Pixel coordinate grounding data
━━━━
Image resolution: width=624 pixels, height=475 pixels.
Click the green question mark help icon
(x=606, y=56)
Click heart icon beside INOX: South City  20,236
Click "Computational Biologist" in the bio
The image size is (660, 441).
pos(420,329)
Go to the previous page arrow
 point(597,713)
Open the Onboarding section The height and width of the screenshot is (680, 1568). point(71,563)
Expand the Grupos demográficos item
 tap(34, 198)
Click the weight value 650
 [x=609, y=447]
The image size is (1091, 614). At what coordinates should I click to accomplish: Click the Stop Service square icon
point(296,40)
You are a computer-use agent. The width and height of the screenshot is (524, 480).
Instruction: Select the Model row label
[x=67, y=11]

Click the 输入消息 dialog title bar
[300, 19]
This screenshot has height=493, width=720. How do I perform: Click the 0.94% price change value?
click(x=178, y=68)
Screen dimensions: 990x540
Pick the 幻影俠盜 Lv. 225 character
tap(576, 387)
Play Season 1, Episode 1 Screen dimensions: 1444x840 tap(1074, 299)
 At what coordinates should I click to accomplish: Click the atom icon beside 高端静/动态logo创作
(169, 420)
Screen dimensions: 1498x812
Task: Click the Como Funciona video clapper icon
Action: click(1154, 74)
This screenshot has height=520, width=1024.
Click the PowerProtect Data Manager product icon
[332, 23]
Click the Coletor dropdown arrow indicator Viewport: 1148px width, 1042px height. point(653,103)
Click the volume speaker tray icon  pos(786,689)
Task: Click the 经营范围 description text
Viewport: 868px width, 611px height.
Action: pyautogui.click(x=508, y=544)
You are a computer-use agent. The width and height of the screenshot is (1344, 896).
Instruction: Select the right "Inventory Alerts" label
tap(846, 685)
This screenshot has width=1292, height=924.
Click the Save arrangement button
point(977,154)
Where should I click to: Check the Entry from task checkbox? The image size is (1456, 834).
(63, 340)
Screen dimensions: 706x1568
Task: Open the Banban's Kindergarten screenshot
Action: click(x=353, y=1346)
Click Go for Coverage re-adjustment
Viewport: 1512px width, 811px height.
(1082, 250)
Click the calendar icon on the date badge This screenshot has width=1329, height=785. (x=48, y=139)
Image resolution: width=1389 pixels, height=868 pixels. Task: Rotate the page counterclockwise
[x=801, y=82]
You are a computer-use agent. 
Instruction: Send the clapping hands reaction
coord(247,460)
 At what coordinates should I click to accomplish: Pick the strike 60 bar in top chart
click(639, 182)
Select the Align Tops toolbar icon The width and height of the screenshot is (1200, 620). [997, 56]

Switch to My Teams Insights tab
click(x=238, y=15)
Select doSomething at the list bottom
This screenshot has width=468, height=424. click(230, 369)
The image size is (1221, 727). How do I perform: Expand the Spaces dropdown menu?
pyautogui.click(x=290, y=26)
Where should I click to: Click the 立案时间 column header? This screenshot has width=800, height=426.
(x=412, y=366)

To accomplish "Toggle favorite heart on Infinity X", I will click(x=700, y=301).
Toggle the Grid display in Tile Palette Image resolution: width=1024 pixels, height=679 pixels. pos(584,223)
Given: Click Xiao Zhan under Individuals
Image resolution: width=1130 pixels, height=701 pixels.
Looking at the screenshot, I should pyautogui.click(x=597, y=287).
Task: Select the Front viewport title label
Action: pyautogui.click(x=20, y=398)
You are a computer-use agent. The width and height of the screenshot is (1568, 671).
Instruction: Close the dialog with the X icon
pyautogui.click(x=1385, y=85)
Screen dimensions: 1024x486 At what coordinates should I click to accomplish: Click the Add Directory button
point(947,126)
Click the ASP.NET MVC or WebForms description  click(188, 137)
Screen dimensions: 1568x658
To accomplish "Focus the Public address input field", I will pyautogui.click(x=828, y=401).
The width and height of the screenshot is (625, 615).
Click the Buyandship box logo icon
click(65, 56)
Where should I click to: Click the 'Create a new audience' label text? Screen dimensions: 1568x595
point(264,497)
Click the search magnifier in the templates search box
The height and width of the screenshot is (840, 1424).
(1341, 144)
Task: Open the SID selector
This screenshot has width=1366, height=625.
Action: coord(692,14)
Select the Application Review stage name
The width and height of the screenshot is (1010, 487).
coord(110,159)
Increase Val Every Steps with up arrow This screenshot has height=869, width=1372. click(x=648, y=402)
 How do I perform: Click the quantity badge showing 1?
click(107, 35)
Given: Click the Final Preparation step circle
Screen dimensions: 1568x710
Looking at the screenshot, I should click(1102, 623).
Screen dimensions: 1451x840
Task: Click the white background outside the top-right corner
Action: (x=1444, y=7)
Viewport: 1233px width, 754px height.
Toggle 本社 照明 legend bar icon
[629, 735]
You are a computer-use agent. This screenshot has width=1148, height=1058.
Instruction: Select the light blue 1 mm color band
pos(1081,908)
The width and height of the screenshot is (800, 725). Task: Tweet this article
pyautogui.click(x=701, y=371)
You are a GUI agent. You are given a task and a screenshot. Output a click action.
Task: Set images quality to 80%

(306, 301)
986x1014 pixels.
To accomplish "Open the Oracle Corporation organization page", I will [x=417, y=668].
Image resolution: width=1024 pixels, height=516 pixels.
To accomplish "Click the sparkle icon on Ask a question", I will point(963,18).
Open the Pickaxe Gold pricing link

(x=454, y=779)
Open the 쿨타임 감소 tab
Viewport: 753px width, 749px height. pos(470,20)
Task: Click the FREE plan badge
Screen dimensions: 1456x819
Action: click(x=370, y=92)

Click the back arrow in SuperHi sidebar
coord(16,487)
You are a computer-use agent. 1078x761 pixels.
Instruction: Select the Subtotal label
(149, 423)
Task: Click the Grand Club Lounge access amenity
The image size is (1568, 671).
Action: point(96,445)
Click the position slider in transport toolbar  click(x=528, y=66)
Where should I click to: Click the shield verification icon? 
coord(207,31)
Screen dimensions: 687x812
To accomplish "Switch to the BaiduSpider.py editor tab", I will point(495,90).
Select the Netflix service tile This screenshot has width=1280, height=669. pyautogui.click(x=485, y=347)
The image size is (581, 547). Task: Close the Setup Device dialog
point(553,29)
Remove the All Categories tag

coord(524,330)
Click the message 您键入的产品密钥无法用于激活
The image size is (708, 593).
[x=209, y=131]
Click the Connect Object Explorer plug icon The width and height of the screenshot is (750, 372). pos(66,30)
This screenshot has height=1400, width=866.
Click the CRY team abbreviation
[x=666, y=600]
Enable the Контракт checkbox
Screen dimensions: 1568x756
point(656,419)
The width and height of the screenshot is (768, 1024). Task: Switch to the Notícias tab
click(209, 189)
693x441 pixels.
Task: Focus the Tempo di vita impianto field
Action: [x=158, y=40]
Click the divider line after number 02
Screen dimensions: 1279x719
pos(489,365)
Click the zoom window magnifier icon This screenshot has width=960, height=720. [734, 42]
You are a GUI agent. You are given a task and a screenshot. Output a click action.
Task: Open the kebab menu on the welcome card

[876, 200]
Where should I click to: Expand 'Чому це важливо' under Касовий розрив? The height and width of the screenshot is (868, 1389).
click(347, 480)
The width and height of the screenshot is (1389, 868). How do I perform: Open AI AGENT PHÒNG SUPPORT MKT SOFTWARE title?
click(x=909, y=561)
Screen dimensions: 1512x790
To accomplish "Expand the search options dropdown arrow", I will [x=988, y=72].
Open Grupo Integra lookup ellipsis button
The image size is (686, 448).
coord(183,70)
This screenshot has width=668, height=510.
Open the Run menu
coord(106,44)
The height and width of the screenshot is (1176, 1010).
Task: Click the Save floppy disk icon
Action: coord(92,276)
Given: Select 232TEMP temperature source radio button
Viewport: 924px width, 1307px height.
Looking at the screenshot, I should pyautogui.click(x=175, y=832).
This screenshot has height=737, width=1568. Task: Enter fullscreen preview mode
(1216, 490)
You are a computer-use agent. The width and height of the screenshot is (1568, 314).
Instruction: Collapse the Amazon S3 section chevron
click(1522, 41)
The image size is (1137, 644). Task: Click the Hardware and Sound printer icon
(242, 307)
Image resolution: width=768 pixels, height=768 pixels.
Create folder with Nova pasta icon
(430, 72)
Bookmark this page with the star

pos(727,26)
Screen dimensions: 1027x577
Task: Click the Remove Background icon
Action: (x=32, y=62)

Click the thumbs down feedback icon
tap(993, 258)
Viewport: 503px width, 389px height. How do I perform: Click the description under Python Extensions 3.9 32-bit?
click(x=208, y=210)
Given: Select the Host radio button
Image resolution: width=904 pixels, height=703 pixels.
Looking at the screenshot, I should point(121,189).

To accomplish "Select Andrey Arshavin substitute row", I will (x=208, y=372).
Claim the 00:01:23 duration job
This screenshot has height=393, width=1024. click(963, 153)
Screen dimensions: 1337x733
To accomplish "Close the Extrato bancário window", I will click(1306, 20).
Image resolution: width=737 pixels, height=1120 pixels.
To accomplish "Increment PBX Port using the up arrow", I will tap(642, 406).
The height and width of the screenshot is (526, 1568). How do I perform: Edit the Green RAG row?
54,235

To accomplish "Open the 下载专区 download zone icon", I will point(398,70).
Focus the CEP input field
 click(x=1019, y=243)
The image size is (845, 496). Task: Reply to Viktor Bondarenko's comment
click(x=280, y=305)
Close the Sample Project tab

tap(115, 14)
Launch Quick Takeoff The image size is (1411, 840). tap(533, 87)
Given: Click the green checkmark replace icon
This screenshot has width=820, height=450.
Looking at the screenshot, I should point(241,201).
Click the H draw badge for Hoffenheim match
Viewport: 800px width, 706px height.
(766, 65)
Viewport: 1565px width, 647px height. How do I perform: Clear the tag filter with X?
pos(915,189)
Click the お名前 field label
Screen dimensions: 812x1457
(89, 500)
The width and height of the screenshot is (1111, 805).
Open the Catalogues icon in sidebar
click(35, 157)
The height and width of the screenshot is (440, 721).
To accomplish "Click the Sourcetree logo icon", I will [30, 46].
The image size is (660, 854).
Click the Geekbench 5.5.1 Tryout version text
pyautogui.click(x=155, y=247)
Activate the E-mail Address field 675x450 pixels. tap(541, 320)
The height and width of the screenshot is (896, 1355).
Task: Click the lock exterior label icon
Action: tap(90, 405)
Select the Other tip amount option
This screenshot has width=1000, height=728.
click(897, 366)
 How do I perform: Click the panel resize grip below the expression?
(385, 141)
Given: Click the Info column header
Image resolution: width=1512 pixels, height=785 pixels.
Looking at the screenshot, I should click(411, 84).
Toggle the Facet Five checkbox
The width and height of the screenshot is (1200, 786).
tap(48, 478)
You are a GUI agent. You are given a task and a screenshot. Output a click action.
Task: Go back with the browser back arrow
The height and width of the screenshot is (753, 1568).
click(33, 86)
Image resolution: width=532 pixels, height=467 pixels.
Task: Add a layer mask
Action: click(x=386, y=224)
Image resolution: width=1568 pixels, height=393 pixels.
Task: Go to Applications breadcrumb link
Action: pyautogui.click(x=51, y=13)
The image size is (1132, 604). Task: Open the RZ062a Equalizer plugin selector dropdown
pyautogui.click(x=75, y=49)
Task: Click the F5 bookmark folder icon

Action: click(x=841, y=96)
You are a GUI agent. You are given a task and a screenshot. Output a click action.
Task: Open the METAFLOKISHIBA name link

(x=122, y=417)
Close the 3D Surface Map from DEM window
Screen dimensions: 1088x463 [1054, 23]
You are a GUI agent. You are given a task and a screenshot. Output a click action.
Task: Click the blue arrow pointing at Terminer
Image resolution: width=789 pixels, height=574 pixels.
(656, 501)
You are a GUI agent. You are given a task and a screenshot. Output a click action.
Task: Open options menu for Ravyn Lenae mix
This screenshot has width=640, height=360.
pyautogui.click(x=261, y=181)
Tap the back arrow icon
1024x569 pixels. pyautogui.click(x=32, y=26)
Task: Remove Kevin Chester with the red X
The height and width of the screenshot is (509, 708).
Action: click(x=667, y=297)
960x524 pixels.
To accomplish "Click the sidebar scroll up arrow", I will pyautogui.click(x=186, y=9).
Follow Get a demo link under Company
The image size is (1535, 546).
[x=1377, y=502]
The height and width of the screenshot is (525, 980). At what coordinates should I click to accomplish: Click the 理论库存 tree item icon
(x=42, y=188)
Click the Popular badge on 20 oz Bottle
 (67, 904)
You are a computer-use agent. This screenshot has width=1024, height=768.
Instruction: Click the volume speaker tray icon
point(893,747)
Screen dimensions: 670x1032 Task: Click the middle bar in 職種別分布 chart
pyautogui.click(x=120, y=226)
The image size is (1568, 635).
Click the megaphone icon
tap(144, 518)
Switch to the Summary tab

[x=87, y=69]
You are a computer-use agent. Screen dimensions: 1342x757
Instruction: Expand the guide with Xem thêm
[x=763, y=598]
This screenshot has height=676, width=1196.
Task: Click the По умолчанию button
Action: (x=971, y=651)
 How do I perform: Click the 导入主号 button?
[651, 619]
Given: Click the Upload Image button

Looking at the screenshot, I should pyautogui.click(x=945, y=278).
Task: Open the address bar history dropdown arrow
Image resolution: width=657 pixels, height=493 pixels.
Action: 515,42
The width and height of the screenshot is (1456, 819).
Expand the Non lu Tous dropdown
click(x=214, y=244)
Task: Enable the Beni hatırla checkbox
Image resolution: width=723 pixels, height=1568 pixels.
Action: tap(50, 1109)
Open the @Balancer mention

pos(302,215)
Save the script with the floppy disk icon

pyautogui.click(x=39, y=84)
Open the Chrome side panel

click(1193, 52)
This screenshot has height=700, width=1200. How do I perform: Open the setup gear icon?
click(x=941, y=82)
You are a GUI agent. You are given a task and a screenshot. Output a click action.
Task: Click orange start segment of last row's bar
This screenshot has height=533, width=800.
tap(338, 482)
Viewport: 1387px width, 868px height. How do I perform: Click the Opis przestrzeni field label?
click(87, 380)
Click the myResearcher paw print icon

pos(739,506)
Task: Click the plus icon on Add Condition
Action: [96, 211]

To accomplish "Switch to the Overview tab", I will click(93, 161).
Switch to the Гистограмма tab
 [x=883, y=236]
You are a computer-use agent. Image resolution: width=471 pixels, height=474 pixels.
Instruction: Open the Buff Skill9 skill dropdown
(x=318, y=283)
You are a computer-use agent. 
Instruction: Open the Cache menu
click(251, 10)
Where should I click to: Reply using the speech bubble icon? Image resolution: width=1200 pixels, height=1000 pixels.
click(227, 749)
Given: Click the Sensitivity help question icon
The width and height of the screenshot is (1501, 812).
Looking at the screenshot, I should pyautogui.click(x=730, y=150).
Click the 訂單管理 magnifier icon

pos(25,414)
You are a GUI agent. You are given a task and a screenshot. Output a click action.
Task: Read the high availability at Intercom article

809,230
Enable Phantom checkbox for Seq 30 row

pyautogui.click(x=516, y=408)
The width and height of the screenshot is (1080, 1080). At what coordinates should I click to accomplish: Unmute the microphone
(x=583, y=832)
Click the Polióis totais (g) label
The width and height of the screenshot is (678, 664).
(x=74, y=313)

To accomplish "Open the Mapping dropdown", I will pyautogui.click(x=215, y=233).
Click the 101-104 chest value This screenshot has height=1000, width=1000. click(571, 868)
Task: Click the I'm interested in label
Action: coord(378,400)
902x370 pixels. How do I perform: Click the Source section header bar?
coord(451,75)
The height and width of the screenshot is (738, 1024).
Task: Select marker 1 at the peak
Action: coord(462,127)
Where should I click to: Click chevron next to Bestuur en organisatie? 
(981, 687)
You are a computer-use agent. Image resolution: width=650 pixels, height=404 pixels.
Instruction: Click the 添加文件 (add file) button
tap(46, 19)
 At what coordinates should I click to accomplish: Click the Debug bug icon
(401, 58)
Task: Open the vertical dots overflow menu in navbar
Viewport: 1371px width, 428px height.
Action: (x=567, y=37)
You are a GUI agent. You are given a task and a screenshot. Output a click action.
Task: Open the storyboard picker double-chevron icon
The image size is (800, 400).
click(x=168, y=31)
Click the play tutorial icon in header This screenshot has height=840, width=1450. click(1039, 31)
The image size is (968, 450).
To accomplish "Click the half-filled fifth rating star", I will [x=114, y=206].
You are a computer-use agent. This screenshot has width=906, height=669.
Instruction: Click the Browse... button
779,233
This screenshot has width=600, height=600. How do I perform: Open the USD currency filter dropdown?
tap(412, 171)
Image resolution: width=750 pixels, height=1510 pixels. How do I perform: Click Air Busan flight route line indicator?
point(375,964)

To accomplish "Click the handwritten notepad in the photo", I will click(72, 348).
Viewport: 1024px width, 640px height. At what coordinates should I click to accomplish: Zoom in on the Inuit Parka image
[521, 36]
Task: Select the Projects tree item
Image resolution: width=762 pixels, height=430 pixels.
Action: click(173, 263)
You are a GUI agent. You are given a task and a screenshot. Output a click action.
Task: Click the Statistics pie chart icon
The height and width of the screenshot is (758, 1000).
━━━━
**TO DO:** Output only an exact transcription of the lines above from the one with "Bookmark this page with the star" up to and including the one with "Image resolution: width=737".

**RESPONSE TO THE TASK:**
Bookmark this page with the star

pos(727,26)
Screen dimensions: 1027x577
Task: Click the Remove Background icon
Action: (x=32, y=62)

Click the thumbs down feedback icon
tap(993, 258)
Viewport: 503px width, 389px height. How do I perform: Click the description under Python Extensions 3.9 32-bit?
click(x=208, y=210)
Given: Select the Host radio button
Image resolution: width=904 pixels, height=703 pixels.
Looking at the screenshot, I should point(121,189).

To accomplish "Select Andrey Arshavin substitute row", I will (x=208, y=372).
Claim the 00:01:23 duration job
This screenshot has height=393, width=1024. click(963, 153)
Screen dimensions: 1337x733
To accomplish "Close the Extrato bancário window", I will click(1306, 20).
Image resolution: width=737 pixels, height=1120 pixels.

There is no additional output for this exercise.